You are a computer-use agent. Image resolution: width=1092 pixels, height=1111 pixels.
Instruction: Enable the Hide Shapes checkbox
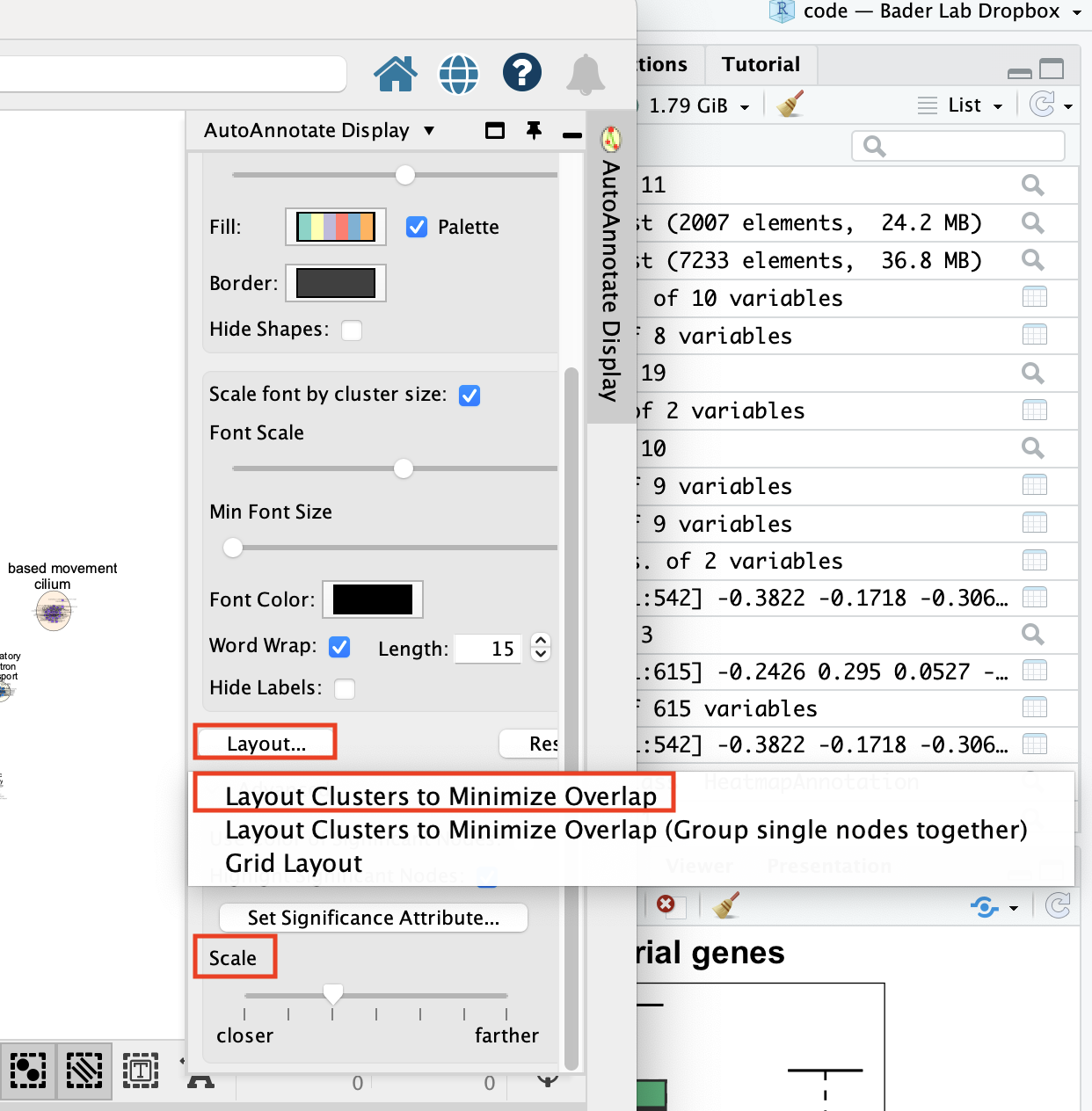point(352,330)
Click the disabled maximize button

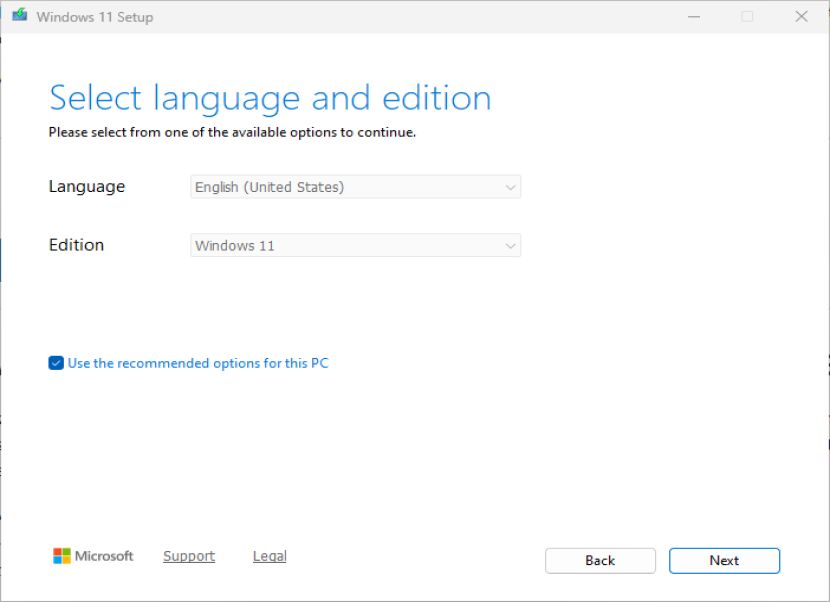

--

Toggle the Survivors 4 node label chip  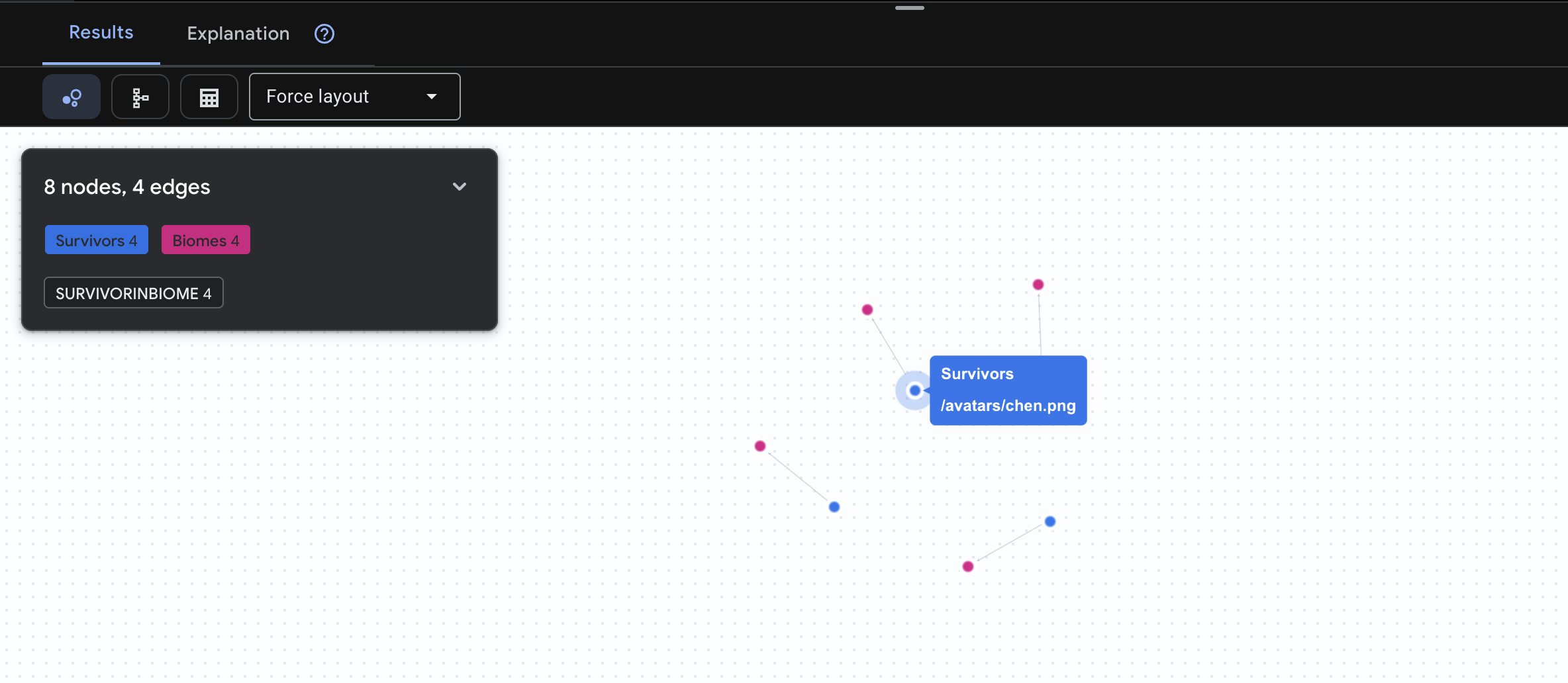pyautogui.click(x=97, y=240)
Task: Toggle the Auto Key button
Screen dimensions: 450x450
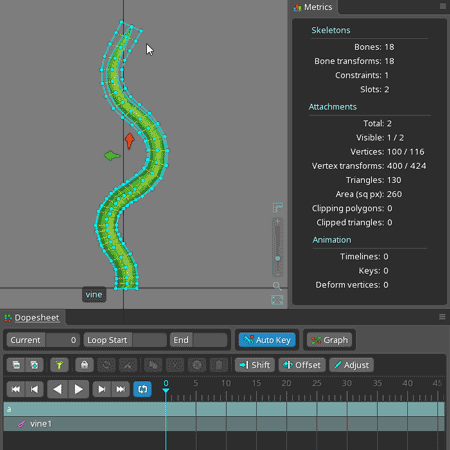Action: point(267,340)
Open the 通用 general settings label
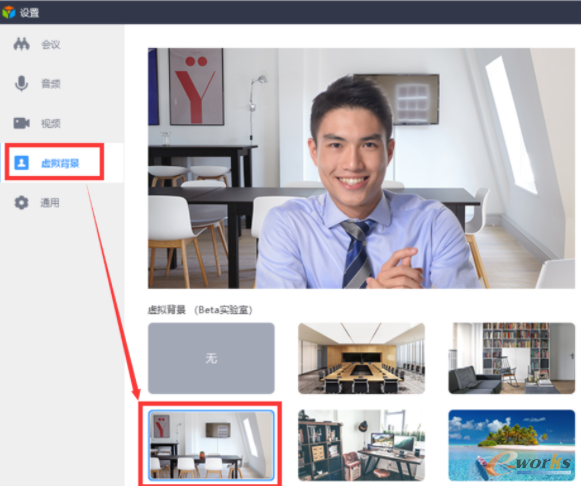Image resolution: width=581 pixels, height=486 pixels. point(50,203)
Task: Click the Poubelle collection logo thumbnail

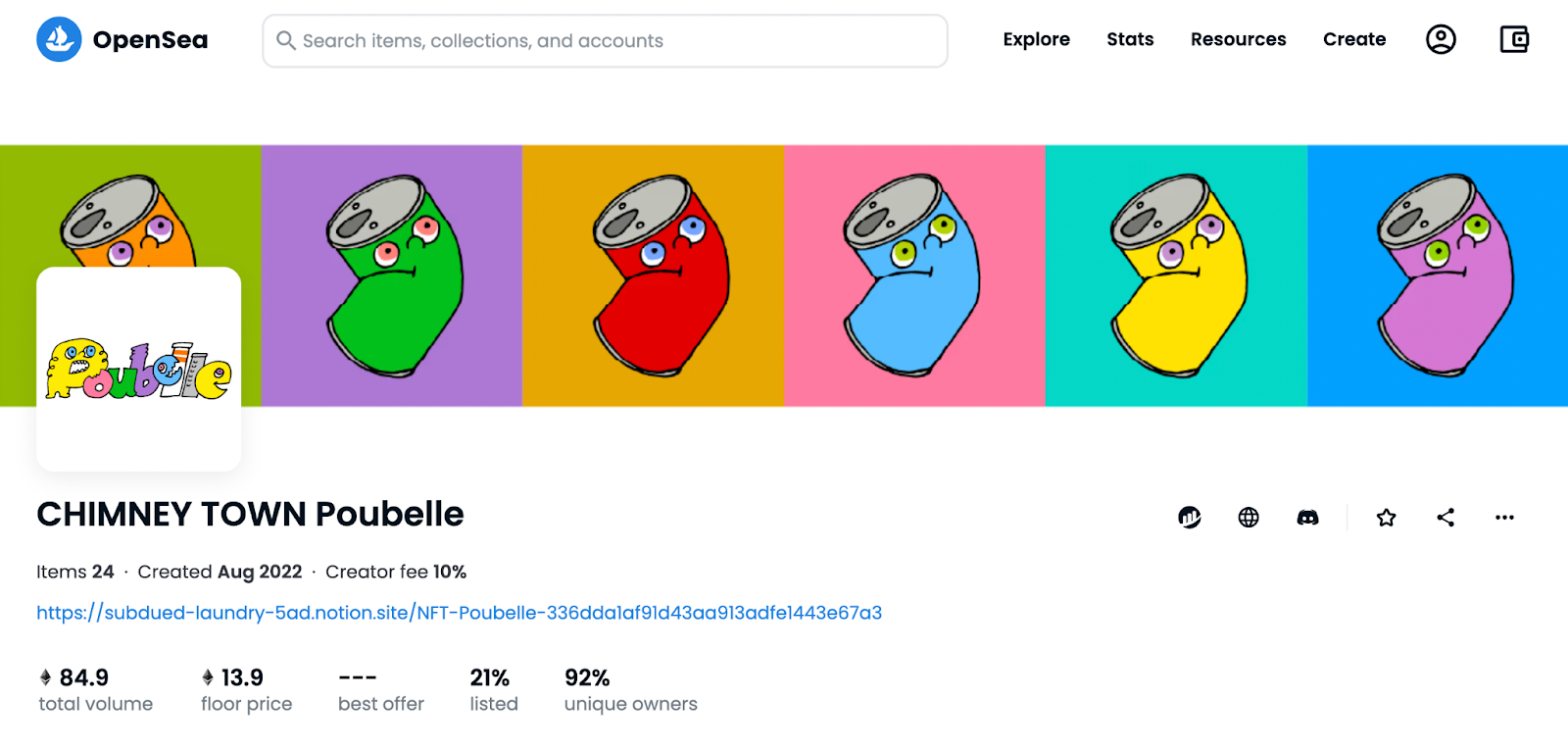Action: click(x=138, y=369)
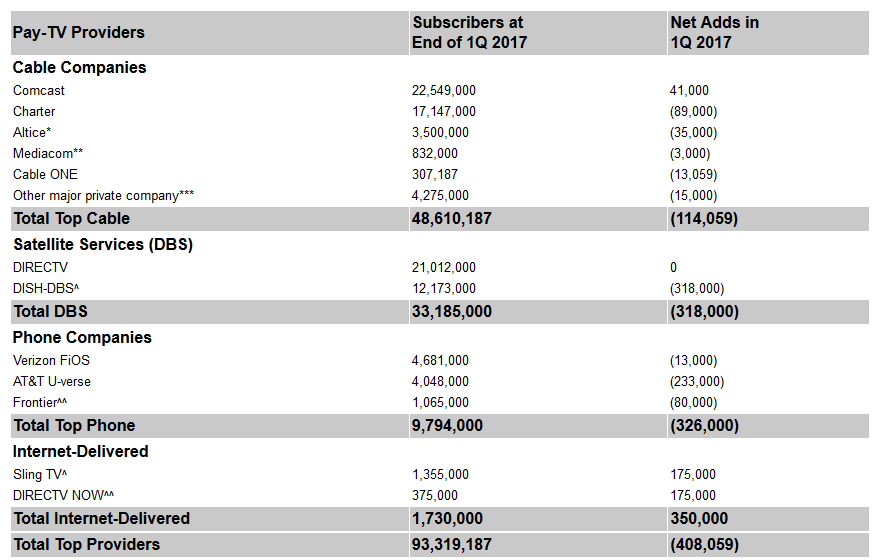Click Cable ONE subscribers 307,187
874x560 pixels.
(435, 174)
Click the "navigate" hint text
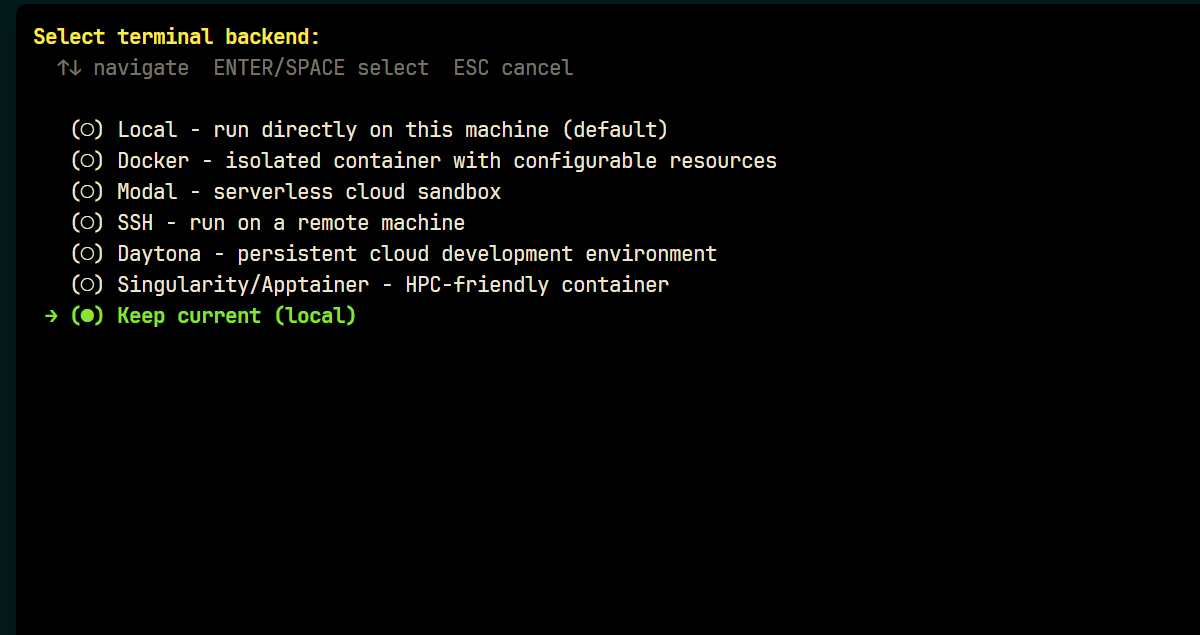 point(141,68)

— TASK TO CARRY OUT —
Begin at the line in the entries above that has "You are a computer-use", stop after the line that has "Click the disabled maximize button", and output exactly those lines without pictures.

— RESULT OF THIS EXERCISE —
You are a computer-use agent. Image resolution: width=1092 pixels, height=1111 pixels.
Instruction: Enable the Hide Shapes checkbox
point(352,330)
Click the disabled maximize button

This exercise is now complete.